Cosa ne pensa del recente ordine esecutivo della Casa Bianca sulla riforma dell’ordinamento regolatorio del nucleare?
Allora, intanto grazie per l’invito e grazie di aver rinnovato anche l’invito in questa sala, che due anni fa ha visto il ritorno del dibattito sul nucleare.
È un merito vostro, è un merito tuo in particolare, e quindi ti ringrazio. La riforma dell’NRC, della Nuclear Regulatory Commission degli Stati Uniti, è una riforma importantissima, della quale in Italia non si sta parlando, e io francamente vorrei tanto capire perché. Non so se si tratti di ostracismo verso il nucleare, di ostracismo verso Trump, sul quale invece, personalmente, non ho nessuna difficoltà, anzi, visto quello che sta facendo per il nucleare.
Però è una riforma della quale si deve parlare, perché è il ritorno del primato della politica su altre questioni. Questa riforma si snoda su alcuni punti. Intanto prende atto del fatto che esiste una iper-regolamentazione sul nucleare da 40 anni, o da 50 anzi, perché negli Stati Uniti è iniziata negli anni ‘70, già prima degli incidenti di Three Mile Island, ed è una iper-regolamentazione che ha un solo scopo: quello di rallentare il nucleare a favore di altre tecnologie.
Non perché lo dica io o perché lo si possa dire con un approccio complottistico, no, ma perché le lobby che hanno finanziato questo tipo di azioni sono assolutamente dichiarate, perché negli Stati Uniti chi fa lobby su determinate tematiche si deve autodichiarare. Quindi sto parlando di qualcosa che è assolutamente consolidato.
La riforma dell’NRC è su diversi punti. Prima di tutto, è una riforma di tipo culturale, e lo dichiara nei propri propositi. Cioè, il governo degli Stati Uniti chiede all’autorità di regolazione di cambiare il proprio approccio culturale al nucleare, sostanzialmente. E qual è l’approccio culturale che chiede di cambiare? Quello di smettere di cercare la sicurezza vietando.

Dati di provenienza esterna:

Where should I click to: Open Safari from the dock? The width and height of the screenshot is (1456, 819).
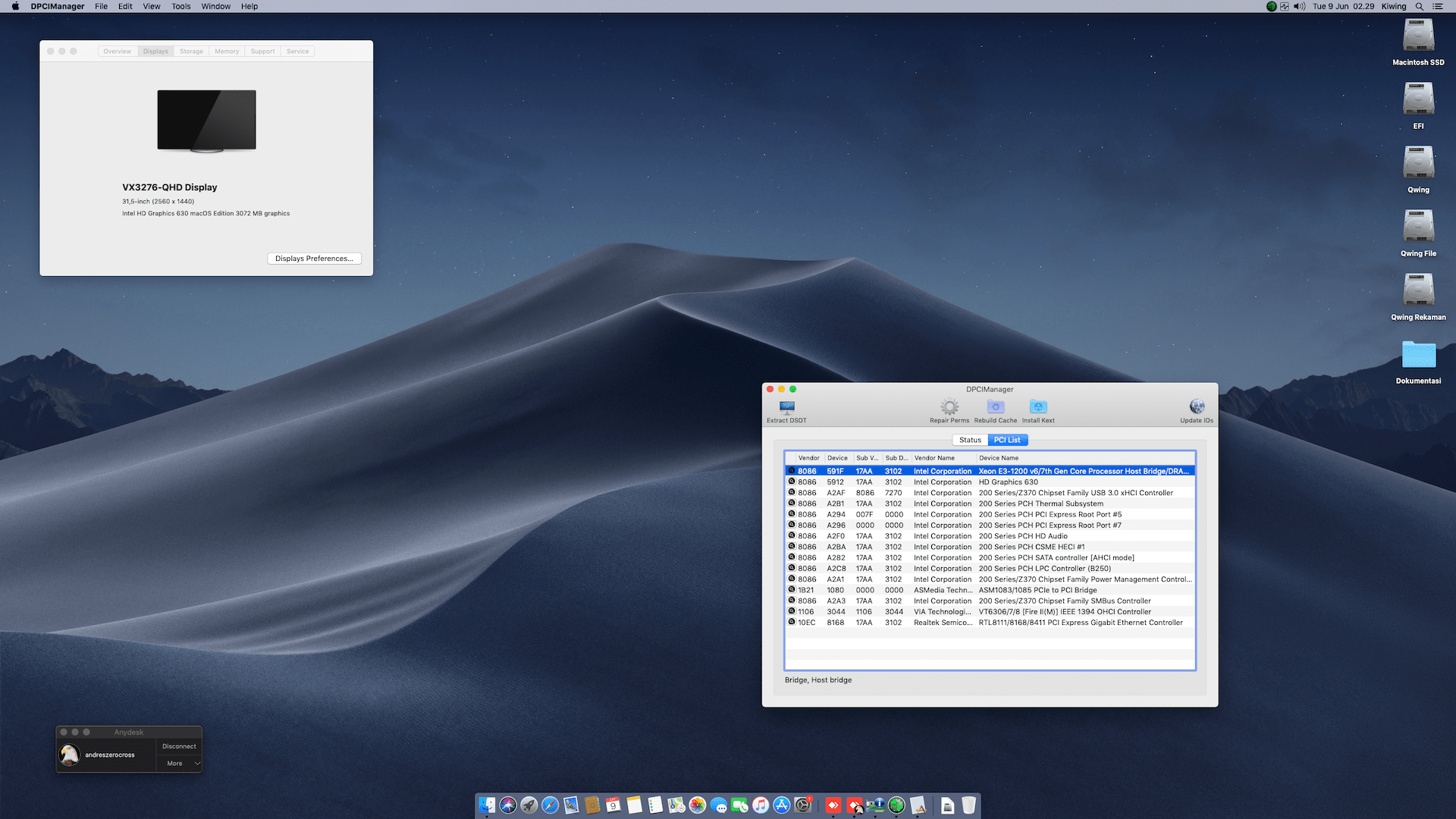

Fondamentalmente si tratta di questo.
Si dice: “Il vostro obiettivo è aiutare il sistema a riportare gli Stati Uniti al vertice del nucleare”. Fino al 1999 sono state costruite più di 120 centrali; dal ‘99 ad oggi, due. Questa è una tendenza da invertire. Mettiamoci assieme per invertirla. Come si inverte? Intanto, con i due provvedimenti che hai chiesto tu. Cioè, si dà tempo fisso: 18 mesi per omologare nuovi impianti, per far partire nuovi impianti; 12 mesi per rinnovare quelli esistenti. Che cosa vuol dire questo? Che non si devono caricare i nuovi impianti di nuove idee, di nuovi dettagli.
Una delle cose più importanti di questa riforma forse è il momento della firma. Quando due imprenditori, due CEO di due importanti aziende elettriche americane, davanti al Presidente hanno detto: “Guardi Presidente, lei ci sta liberando da un fardello pazzesco. Noi spendiamo 35 milioni di dollari a impianto solo per la fase regolamentare, rispondendo a domande a cui avevamo già risposto prima”. Ecco, questa è la cosa da invertire, e non è da invertire soltanto negli Stati Uniti. È una rivoluzione culturale che serve a dire: se abbiamo già risposto a determinate domande, abbiamo già risposto.
Vogliamo un quadro certo, vogliamo che dentro questo quadro certo stiano i nostri investimenti, perché altrimenti i nostri investimenti sono destinati a perdere. Quando si parla di altissimi costi della produzione dell’energia nucleare, dentro ci sono due cose, anzi tre: le incertezze regolatorie, le incertezze anche politiche — il cambio di passo che si può avere da un governo all’altro — e gli interessi. Ma gli interessi diventano alti prendendo spunto dalle prime due.
Questa è la tendenza da invertire. Ultima cosa: l’approccio dedicato al lungo periodo. Si dice sempre: “Il nucleare non è per domani, è per dopodomani, ci vuole tempo”. Ma che problema c’è a pensare ai nostri figli e ai nostri nipoti?
Cioè, se oggi noi iniziassimo un investimento che, come le rinnovabili, ha un terzo di investimento e due terzi di utile — cioè, le rinnovabili hanno un payback period in sette anni e mezzo, più o meno, e durano 25 anni; il nucleare ha un payback period in 22-23 anni e dura 60, ma anche 80 anni — che differenza c’è?
E soprattutto, che male c’è nel pensare a fare investimenti per i nostri figli e i nostri nipoti?
Io credo che questa, invece, sia la parte nobile della politica.